On Dec 30, 2007 12:54 AM, Frederick C. [email protected]
wrote:
Have you defined a secret to use for the cookies (I expect there’s a
message in your logs about it) ?
Hi,
I ran into (probably) the same error as Kathleen did tonight. I’m
using the default environment.rb, but changing the session_store to
use AR as a session_store, and I get an error:
“ActionController::InvalidAuthenticityToken in Products#new
No :secret given to the #protect_from_forgery call.”
I’ve tried to reproduce it in the simplest manner I can think of. I’m
running Rails 2.0.2 (on Leopard, if it makes any difference). Here’s
what I do to reproduce this error:
rails newapp
cd newapp/
script/scaffold some_model name:string
rake db:sessions:create
vim config/environment.rb
(uncommenting config.action_controller.session_store =
:active_record_store, nothing else. :secret is set a few lines above)
rake db:migrate
script/server
Everything seems just fine up till now. No errors on the rake tasks or
anything.
I clean out all cookies from localhost in Safari, and then I get visit
http://localhost:3000/some_model/new and get the error. (For some
reason, http://localhost:3000/some_models does not produce the error.)
I’ve tried the above, using mysql as my database instead of sqlite
(because I’m more comfortable on the mysql prompt), and had a look.
Everything is there.
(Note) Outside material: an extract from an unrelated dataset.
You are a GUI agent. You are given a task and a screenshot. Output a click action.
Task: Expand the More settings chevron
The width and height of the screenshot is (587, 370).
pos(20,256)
The sessions table does indeed have a row after
I’ve visited the url. The browser has a new cookie set from localhost.
But still I get the ActionController::InvalidAuthenticityToken error.
Have I done something weird? Here’s an excerpt from my
config/environment.rb:
Your secret key for verifying cookie session data integrity.
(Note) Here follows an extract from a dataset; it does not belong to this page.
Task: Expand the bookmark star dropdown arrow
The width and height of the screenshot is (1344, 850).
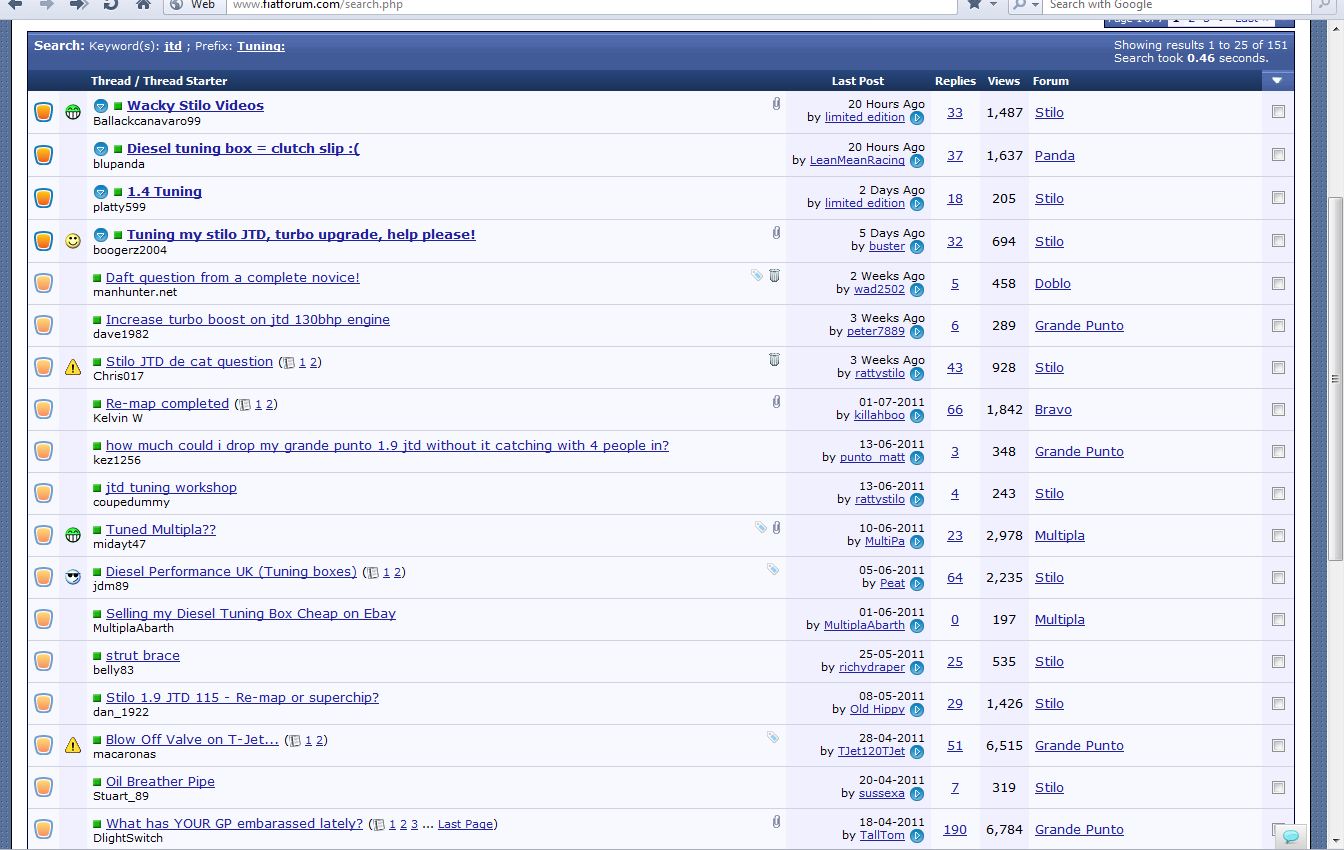Action: pos(993,5)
If you change this key, all old sessions will become invalid!
Make sure the secret is at least 30 characters and all random,
no regular words or you’ll be exposed to dictionary attacks.
config.action_controller.session = {
:session_key => ‘_testapp_session’,
:secret =>
‘0a3cae420e2e43d216f641e7c84958c357eec74593bee85cb3f9a46bb9fc7f8ebe52d9f8ac5d3d429a678ce91f46336fb04e91a4f9054c164f8f258932763e59’
}
Use the database for sessions instead of the cookie-based default,
which shouldn’t be used to store highly confidential information
(create the session table with ‘rake db:sessions:create’)
config.action_controller.session_store = :active_record_store
If it’s a bug in Rails 2.0.2, I hope this helps to confirm it.